◆ Extracted text:
The International Mother Tongue Day is in honour of students from the University of Dhaka in Bangladesh who were killed by police on February 21, 1952 while campaigning for the official use of their mother tongue in learning. In 1999 UNESCO (United Nations Educational, Scientific and Cultural Organisation) declared this day as the International Mother Tongue Day and it has been observed throughout the world since 2000.

The use of mother tongue to access learning challenges the common perception that language has an interactional function only, i.e. to maintain social relationships such as exchanging greetings. While this function is important,  however, it is not as important as the transactional function of language. This  function is for transmission of knowledge and information during the process of interaction. Studies show that this is achieved best in, or with the support of mother tongue. In learning, mother tongue enables transmission of knowledge in different ways: it recognises and enables the expression of the cultural experiences of the user, it encourages enhanced cognition, and supports acquisition of other languages, i.e. multilingualism.

In accordance with the Nelson Mandela University’s commitment to pursue and provide a fair and an inclusive language environment in knowledge creation, our University, through its Language Policy, recognises the diversity of languages represented in our student and staff body, and is determined to ensure that such linguistic diversity, or multilingualism, is reflected in our communication acts, especially in teaching and learning. This resonates well with the origins of the International Mother Tongue Day.

◆ Work instructions:
1 - According to the passage on International Mother Tongue Day, in what year did UNESCO declare the day?
2 - Using the passage on International Mother Tongue Day, explain why the day falls on February 21.
3 - Continue the passage on International Mother Tongue Day from its last sentence.

◆ Data:
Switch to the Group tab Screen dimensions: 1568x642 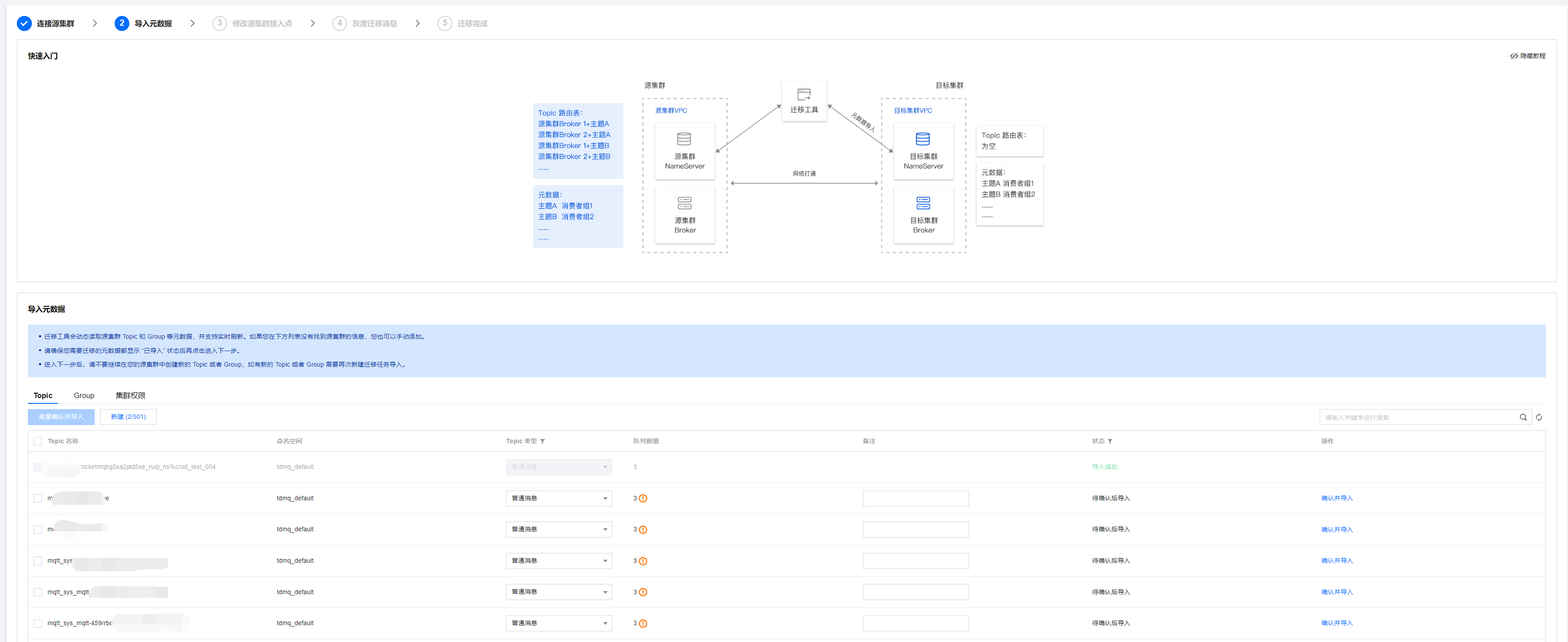(84, 395)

◆ Solved tasks:
1 - 1999

2 - The day honors students from the University of Dhaka in Bangladesh. Police killed them on February 21, 1952, while they were campaigning for the official use of their mother tongue in learning.

3 -
UNESCO has declared the theme of the 2022 International Mother Language Day as “Using technology for multilingual learning: Challenges and opportunities”. This theme is aligned with the Faculty’s strategic thematic area of  Digital Humanities and its criticality in our academic project on the revitalisation of the humanities. The Faculty recognises the role of digital resources to advance multilingualism, to support quality education and to inspire social cohesion quality teaching and learning for all. One of the projects of the Digital Humanities team is the development of a Virtual African Language Learning to support virtual acquisition of isiXhosa and Sesotho.

The Faculty’s theme for the International Mother Tongue Day was inspired by Judge Mandisa Maya, the President of the Supreme Court of Appeal (SCA) who is the candidate for Chief Justice (CJ) of South Africa. During her interview for the position of CJ she expressed her commitment to inclusiveness and diversity in the South African judicial system. Her history in the South African legal system suggests her recognition of indigenous languages in ensuring fairness and access to justice for all. This year’s celebrations are organised by the School of Languages, Media and Communication.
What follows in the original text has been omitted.